Planning on choosing an organic diet for your little ones? Keep this in mind.
WORDS STEFFI TAN
For Bibi Chia, principal dietitian at the Raffles Diabetes & Endocrine Centre personally, she feels that one of the biggest barriers for parents when opting to place organic foods over non-organic items into the grocery list would be their slightly higher prices, which reflects the cost of growing organic food (the growing process requires intensive labour and management as opposed to the use of chemicals). Not everyone can afford to go down this route.
The switch to organic does not have to be a 100 per cent one to profit from the benefits that an organic diet proffers. If necessary to pick and choose only parts of the meal to be organic, there are then certain foods that should be of higher priority on the switch list.
Suzanne Khor, a senior dietitian in private practice, offers up this simple guide for parents: If conventional methods of farming or processing a particular food item require more chemicals, then replace that particular food item with an organically-grown equivalent. Vice versa, there are some foods that do not use much pesticides or chemicals in their production process, and the non-organic version of these foods will work just fine.
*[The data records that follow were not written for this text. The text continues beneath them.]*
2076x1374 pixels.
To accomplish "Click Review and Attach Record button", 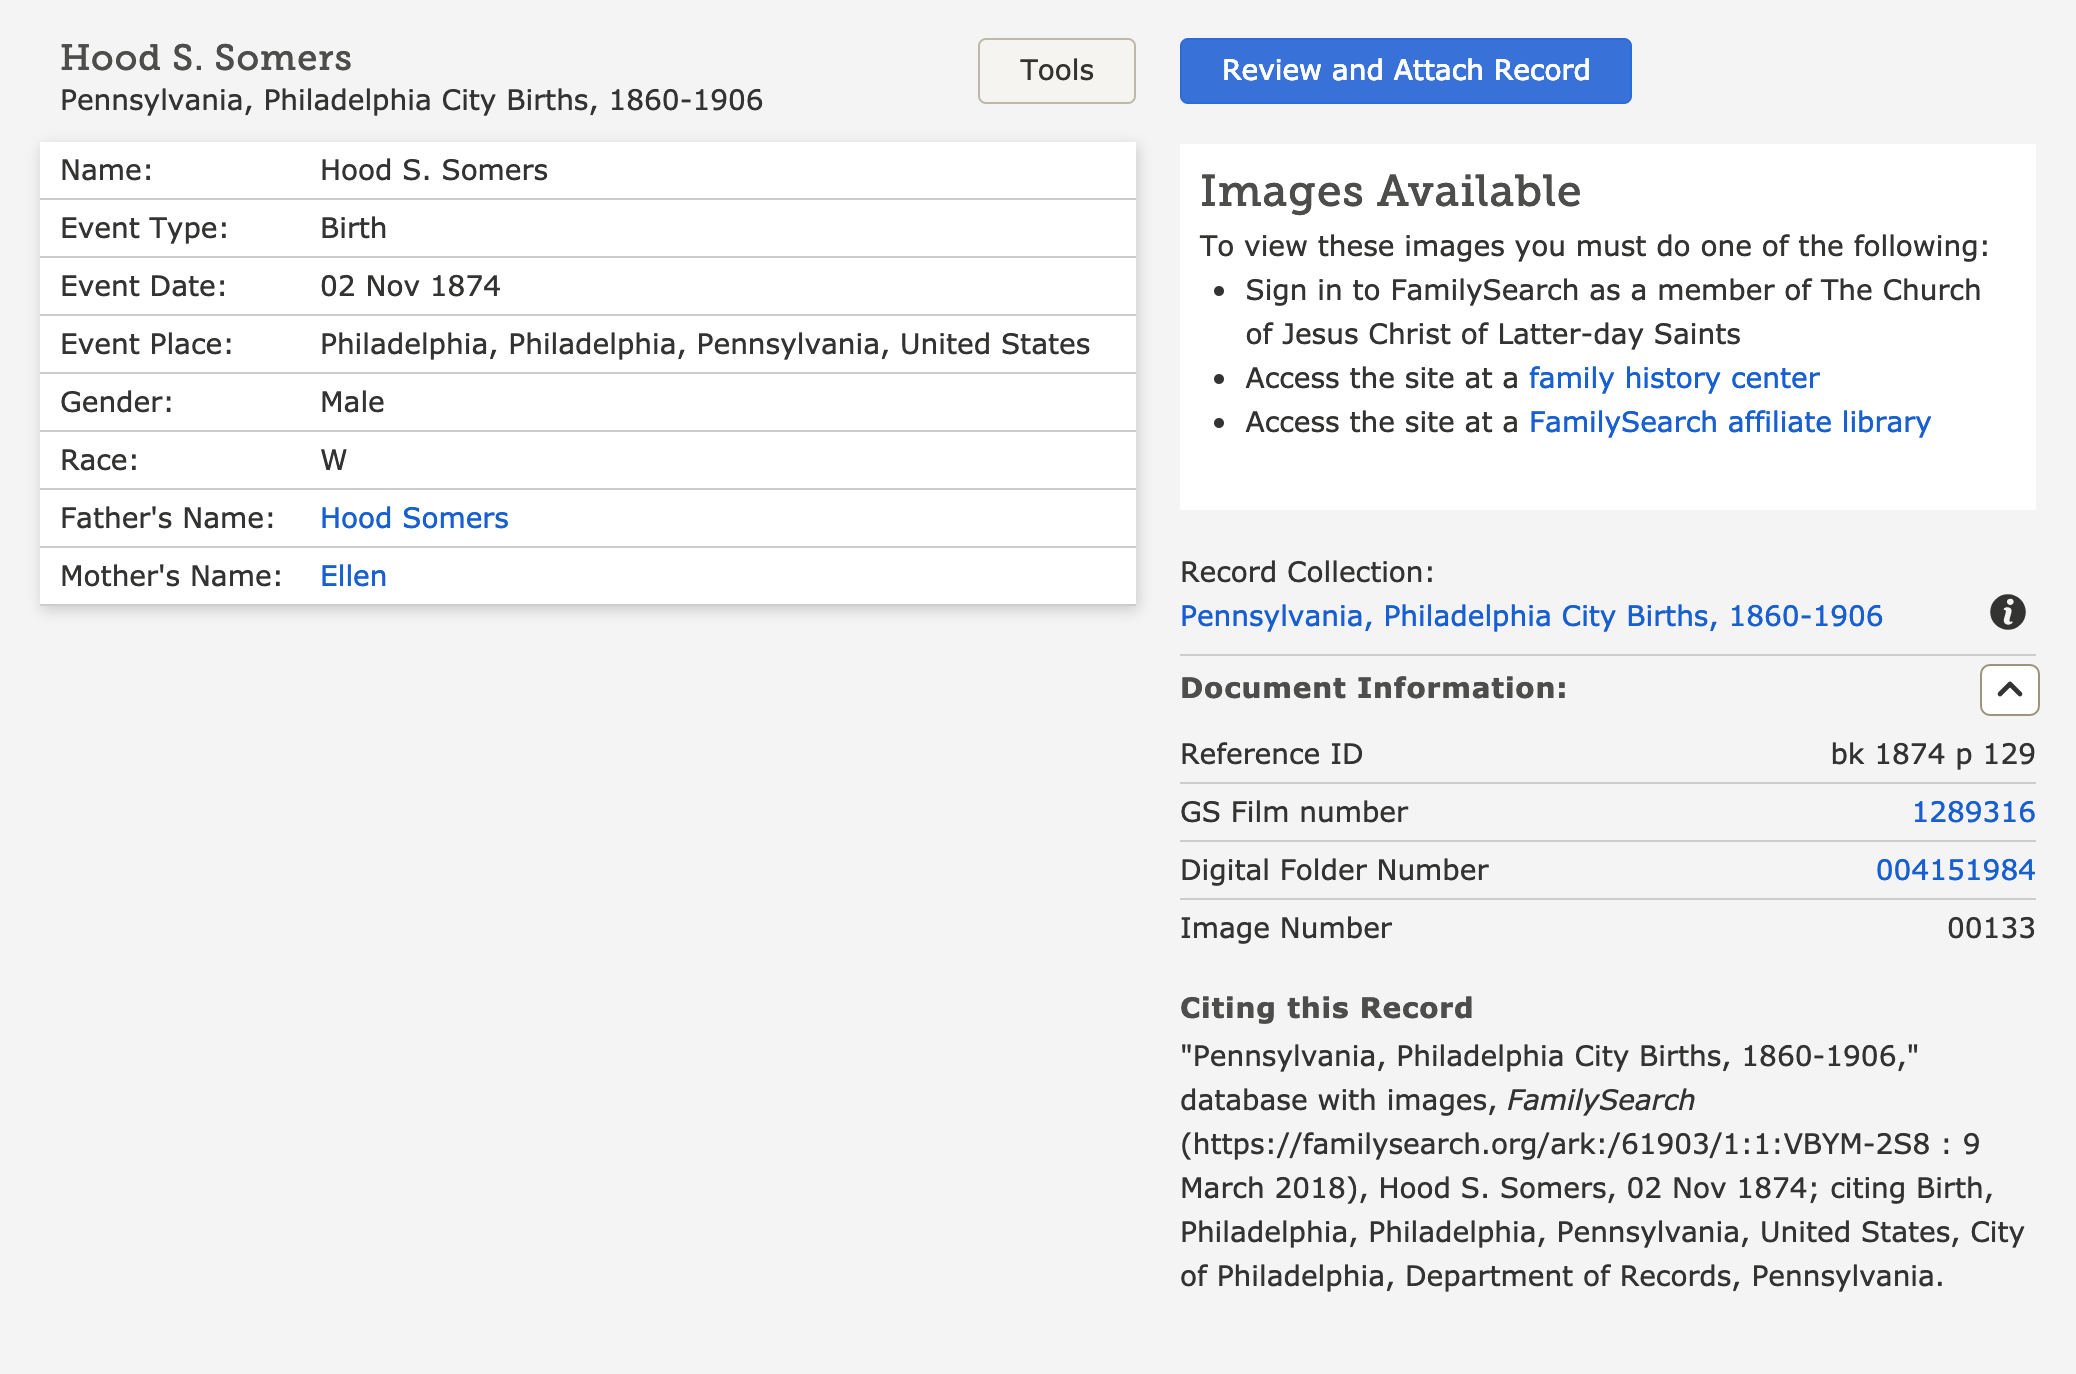I will [1405, 71].
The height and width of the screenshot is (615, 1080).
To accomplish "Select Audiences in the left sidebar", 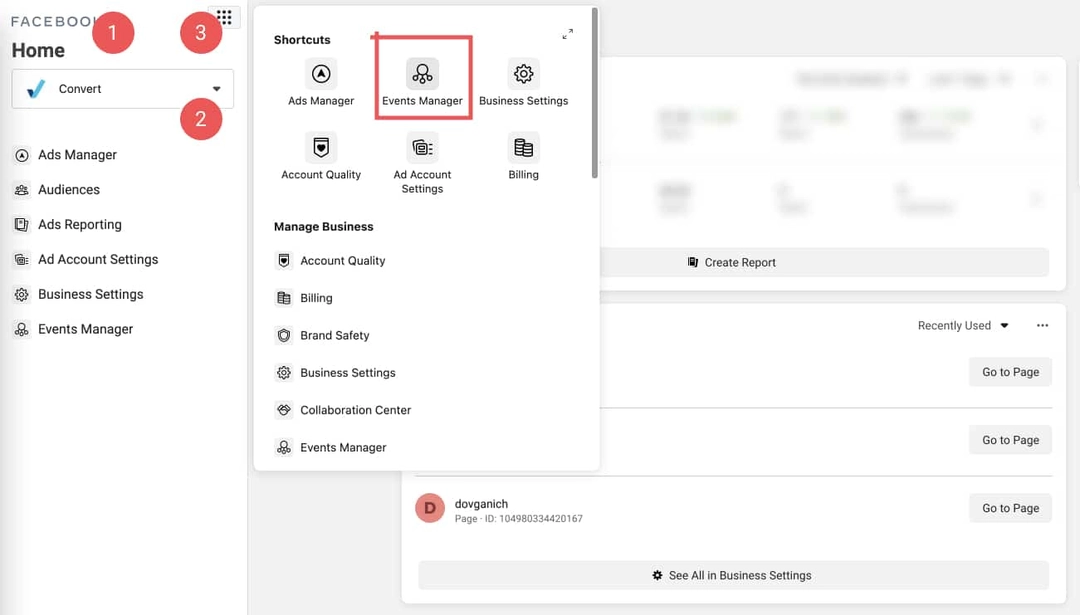I will (68, 190).
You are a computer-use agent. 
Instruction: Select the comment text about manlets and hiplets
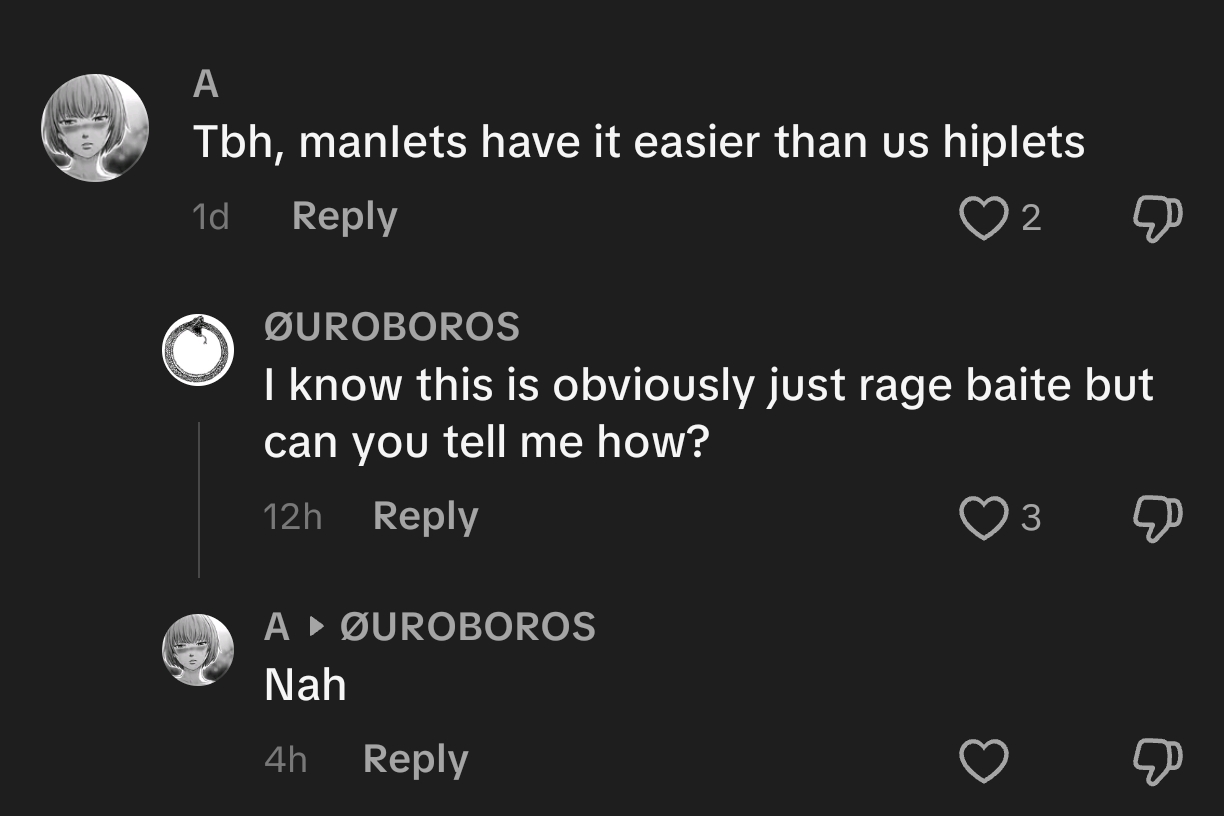pyautogui.click(x=638, y=141)
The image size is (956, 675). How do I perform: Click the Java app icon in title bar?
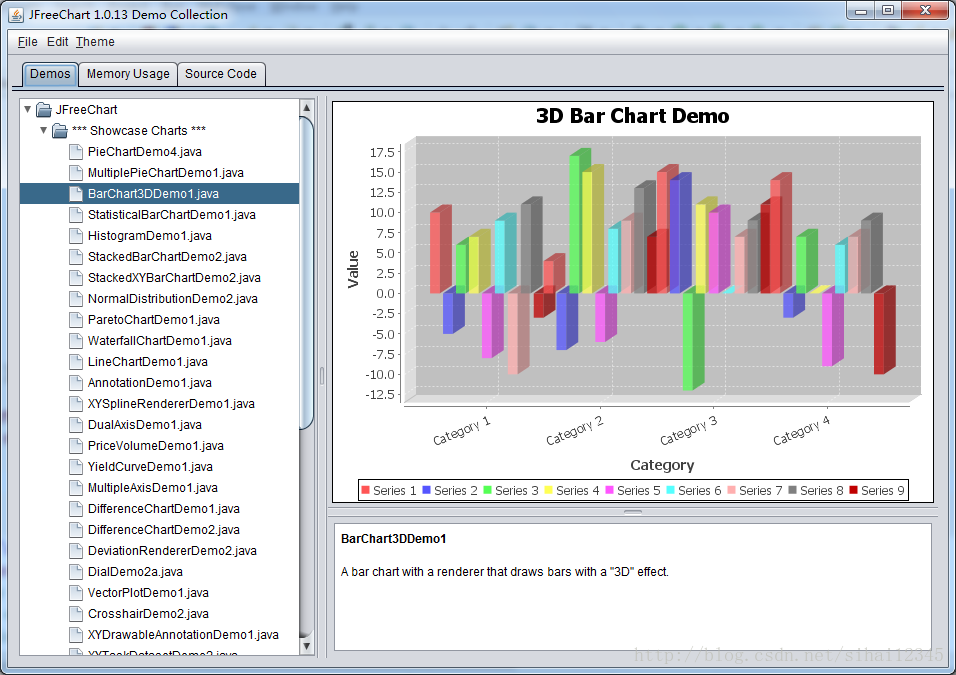coord(16,14)
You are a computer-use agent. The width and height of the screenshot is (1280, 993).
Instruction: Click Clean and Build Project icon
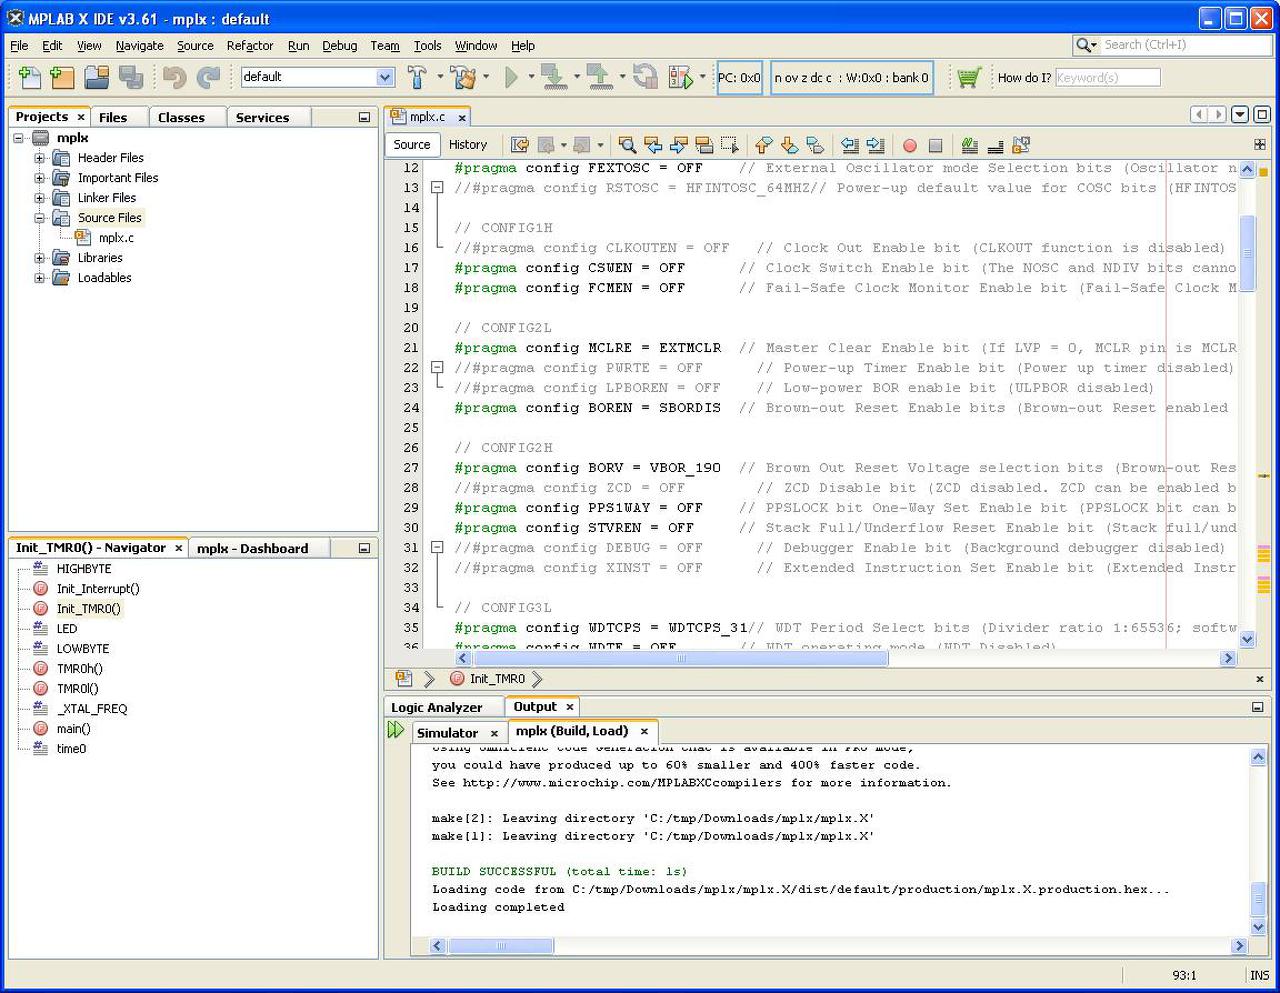pyautogui.click(x=462, y=77)
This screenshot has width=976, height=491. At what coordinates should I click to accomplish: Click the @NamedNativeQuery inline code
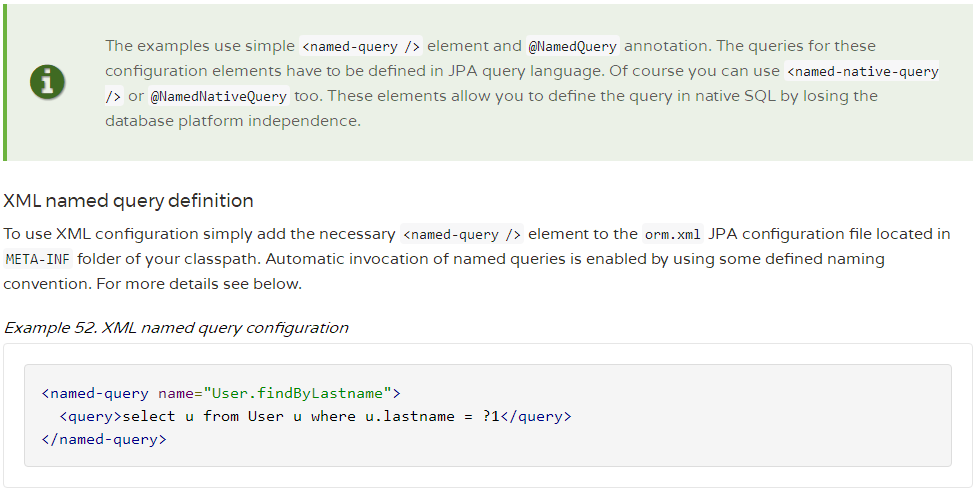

For example, all three of our experts refer to lists by the United States Department of Agriculture’s Environmental Working Group (EWG). According to Chia, the EWG releases two lists every year:
The Dirty Dozen
They are 12 foods containing the highest level of pesticides. The top five in this year’s list are apples, peaches, strawberries, nectarines, and celery.
The Clean Fifteen
They are 15 foods that have the lowest pesticide levels. The top five in this year’s list are avocados, sweet corn, pineapples, cabbage, and frozen sweet peas.
Fruits and vegetables included in ‘The Dirty Dozen’ are worth eating organic while fruits and vegetables in ‘The Clean Fifteen’ are items where going organic is not entirely necessary, further explains Vanessa McNamara, founder and lead dietitian at The Travelling Dietitian. She says that choosing organic versions of ‘The Dirty Dozen’ fruits and vegetables would be beneficial to the child’s health.
Overall, McNamara believes that the benefits of eating an abundance of fruit and vegetables far outweigh the risk of being exposed to pesticides. If the budget is an issue, she would prefer that parents ensure that their child eats a larger amount of non-organic fruit and vegetables, as opposed to a smaller amount of organic ones.
A further note would be to purchase organic versions of foods that your child consumes in great quantity. Even if each individual piece meets the government-stipulated pesticide level for non-organic foods, the total level of exposure to pesticides from this particular food item would still be high. It would thus be good to switch out this food product for its organic counterpart.